Why Your Next Finance and Accounting Hub Should Be in Lagos: The GBS Alternative
A CFO at a $35M logistics company told us last year that her outsourced AP team processed invoices accurately but could never tell her why a vendor's billing pattern had changed. The team handled her account alongside four others. They knew her chart of accounts well enough to post entries correctly, but not her business well enough to flag that a freight partner had quietly shifted from net-30 to net-15 terms. When the variance showed up at month-end, it looked like a timing mystery. It was a contract issue. Her problem was not competence. It was the model itself.
Shared-pool outsourcing optimises for the vendor's utilisation: agents rotate between clients, build surface-level familiarity, and move to the next queue. For routine, high-volume tasks where business context is irrelevant (basic data entry, standard categorisation), this is efficient enough. For finance and accounting work, where context determines whether an entry is merely correct or actually useful, shared pools produce output that passes QA but misses the signals a finance lead would catch.
What Changes When a Team Is Yours
Six months into a dedicated engagement, the team handling your account knows which vendors always bill late, which GL codes need manual review, which approvers want their backup CC'd, and which recurring journal entries the auditors will question. In a shared pool, that knowledge never accumulates, because agents do not stay on one account long enough to build it. In a dedicated team, it compounds. Error rates fall. Close cycles shorten. The Thursday-morning calls where a finance lead re-explains why a particular vendor's terms changed, or why that GL code needs a different treatment, become unnecessary.
The productivity gain is difficult to measure precisely across the industry, but Ledgeris's own engagements suggest dedicated teams produce 20 to 30 per cent more output per person than shared pools handling equivalent work. The arithmetic is intuitive: an agent switching between five clients' NetSuite instances, five charts of accounts, and five approval workflows loses time on every transition. An agent who works in one system, with one set of rules they know from memory, does not. Dedicated seats cost roughly 10 to 15 per cent more than shared ones. On a per-transaction basis, the dedicated model tends to be more affordable.
The trade-off has a floor. The dedicated model makes economic sense at around $20M in revenue, or when the finance function employs eight to ten people. Below that, the management overhead of a dedicated team exceeds its benefit; a traditional managed engagement with a smaller, flexible team is the better fit. Above it, the gap between a team that understands the business and one that follows procedures starts to show up in faster closes, fewer audit queries, and a finance lead who reviews output at defined intervals rather than re-explaining context every month.
Why Lagos
The professional pipeline is the strongest reason this model works in Nigeria. ICAN and ACCA produce more English-speaking certified accountants annually than any other sub-Saharan African country. Nigerian accounting professionals frequently hold both certifications, and many have trained within Big Four firms in Lagos and Abuja. Accounting carries genuine professional prestige, which means the talent pool is deep and the people in it treat the work as a career rather than a stepping stone. For a model that depends on professionals staying long enough to build institutional knowledge, that distinction is significant.

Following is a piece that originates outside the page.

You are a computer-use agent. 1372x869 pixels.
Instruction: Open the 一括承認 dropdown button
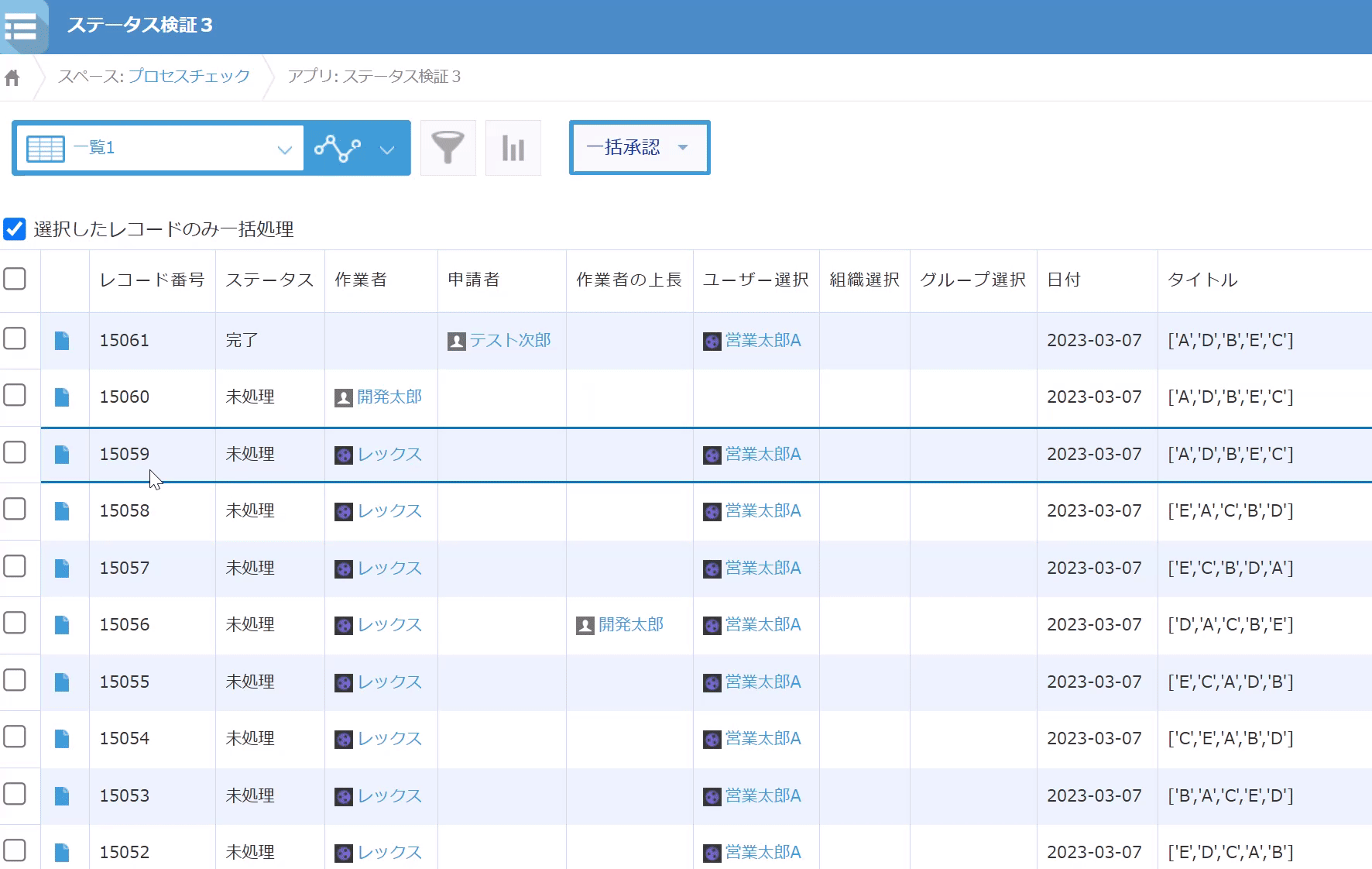click(639, 147)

Attrition in managed Nigerian back-office operations tends to run lower than in India or the Philippines, where BPO work is more commonly viewed as transitional. That said, rates vary widely by provider and role, and any buyer should interrogate their provider's specific retention data rather than relying on country-level generalisations. The question to ask is not "what is Nigeria's attrition rate?" but "what is your attrition rate, for this type of role, over the past 18 months?"
The cost structure reinforces the pipeline. An eight-person dedicated centre in Lagos costs an estimated $96,000 to $144,000 per year fully loaded, against $400,000 to $600,000 for equivalent roles in the US or UK. GMT+1 provides working-day overlap with both London and the US East Coast, allowing the team to participate in real-time approvals and month-end coordination rather than handing off work overnight.
How It Works in Practice
A dedicated centre for a $30M company typically runs with two to three AP/AR professionals, a reconciliation specialist, a financial reporting analyst, a procurement coordinator, an operations generalist, and a team lead managing at a 1:4 to 1:6 ratio. The team operates on the client's own systems (QuickBooks, NetSuite, Sage, Xero) and uses the client's communication tools. A new hire's first week involves less training on accounting standards, which they already know, and more on the client's specific exception patterns: the vendor who sends duplicate invoices every quarter, the department head who approves expenses three days late, the accrual that the auditor scrutinises every time.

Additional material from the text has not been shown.